1. Soybeans, weaker grains in the day-to-day trade
Soybean and corn futures were down in overnight trading due to technical selling and some optimism about the rains in South America.
Investors are likely to be settling their positions before the end of the year, with some having been in the market for a long time or betting on higher prices, selling contracts and closing positions before December 31st.
Weather wise, “limited relief” is expected through Friday in parts of central and southeastern Brazil, the Commodity Weather Group said in a report yesterday.
Parts of Paraguay and central Brazil could see some drought relief from Tuesday to next Thursday, the forecaster said.
“The regime of active rains in northern Brazil promotes growth, but excess rainfall (and) flooding problems persist in (the) 10-15% of the northeast” of soybean growing areas, said said the CWG.
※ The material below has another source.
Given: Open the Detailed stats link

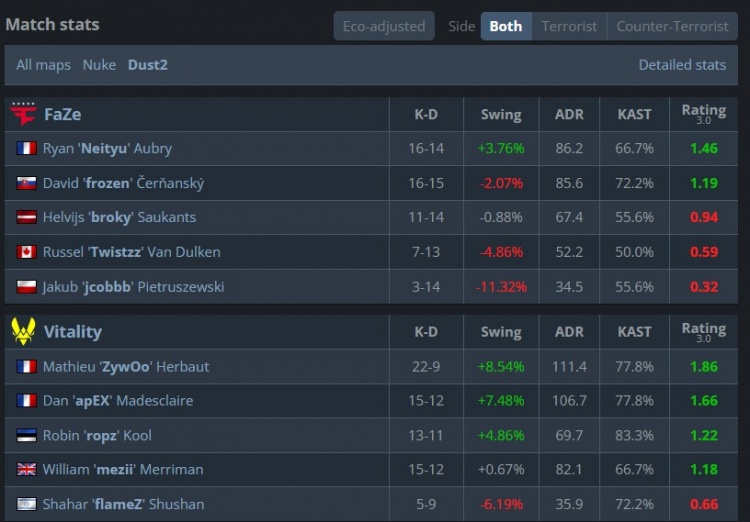Looking at the screenshot, I should [682, 65].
Still, all is not rosy as drought stress now affects 35% to 40% of producing regions in Brazil, the world’s largest soybean exporter, and most of Paraguay will only shrink slightly next week. , said the forecaster.
Wheat futures were narrowly lower overnight on signs of weak demand for US supplies.
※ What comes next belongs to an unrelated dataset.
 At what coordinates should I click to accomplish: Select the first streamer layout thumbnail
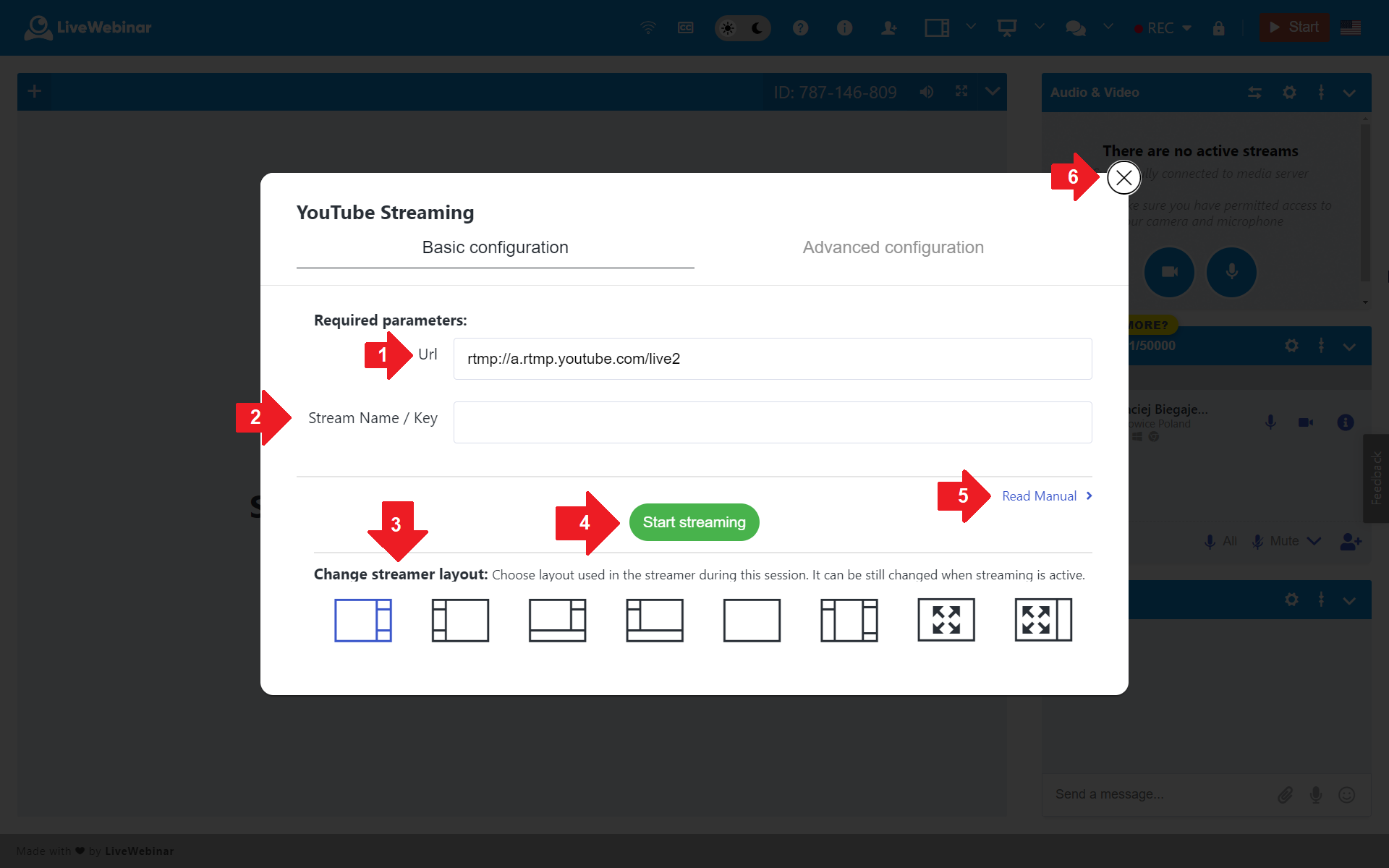tap(362, 620)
Grain exports since the start of its marketing year on June 1 are now 10.6 million metric tons, down 22% from the same period last year, according to US Department data. of Agriculture.
Foreign buyers have pledged to purchase 15.8 million metric tonnes, also down 22% year-over-year, the USDA said in a report last week.
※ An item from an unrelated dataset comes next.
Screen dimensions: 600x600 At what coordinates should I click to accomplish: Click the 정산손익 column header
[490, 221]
Soybean futures for November delivery fell 8½ ¢ to $ 13.59½ a bushel overnight on the Chicago Board of Trade. Soybean meal fell from $ 1.90 to $ 407.20 per short ton, while soybean oil fell from 0.18 to 56.49 per pound.
Corn futures for December delivery fell 2½ ¢ to $ 6.02 a bushel.
Wheat futures for December delivery fell 3½ ¢ to $ 7.80 a bushel, while Kansas City futures fell 4¼ ¢ to $ 8.17½ a bushel.
2. China Should Approve Domestic GM Maize
China will likely approve the use of genetically modified corn varieties made in the country after a public comment period until Jan. 17, the Ministry of Agriculture and Rural Affairs said in a statement.
The companies making the new GM varieties are China National Tree Seed Corp, China Agricultural University, Hangzhou Ruifeng Biotech and Beijing Dabeinong Biotechnology, the ministry said.
After the public comment period, the government is expected to approve the new varieties.
Yet China does not allow planting of genetically modified corn or soybeans, although it does allow the importation of these varieties for use in animal feed.
The Asian country is expected to produce 272.6 million metric tonnes of corn this year, up from 260.7 million tonnes a year earlier, according to the US Department of Agriculture.
Imports are set at 26 million metric tonnes, making China the world’s largest buyer of grain. It is also the largest importer of soybeans.
China will use 214 million metric tonnes of corn for livestock feed, significantly exceeding the 143.5 million tonnes the United States is expected to use for animal feed, the USDA said.
Total corn consumption is estimated at 294 million metric tonnes in the Asian country, behind only the United States, which is expected to use 313.2 million metric tonnes of corn in MY 2021-2022, said the Ministry of Agriculture.
3. Wind chill warnings issued for much of the northern plains
Wind chill warnings and advisories are in effect for all of North Dakota and parts of Montana, South Dakota and Minnesota this morning, according to the National Weather Service.
A “life threatening cold” is expected as wind chills are expected to drop to -50 ° F, the NWS said in a report early this morning.
“Frostbite on exposed skin (can occur) in as little as 10 minutes,” the agency said. “Don’t stay outside for too long. When outdoors, be sure to wear appropriate clothing.
Further south, in the southern plains, red flag warnings have been issued due to extremely dry weather in the region.
Winds will be sustained from 20 to 30 mph with gusts of up to 40 mph expected, the NWS said.
Relative humidity is expected to drop to 19% today.
“Critical weather conditions for the fires are expected to develop this afternoon in west central and southwestern Texas Panhandle,” the agency said.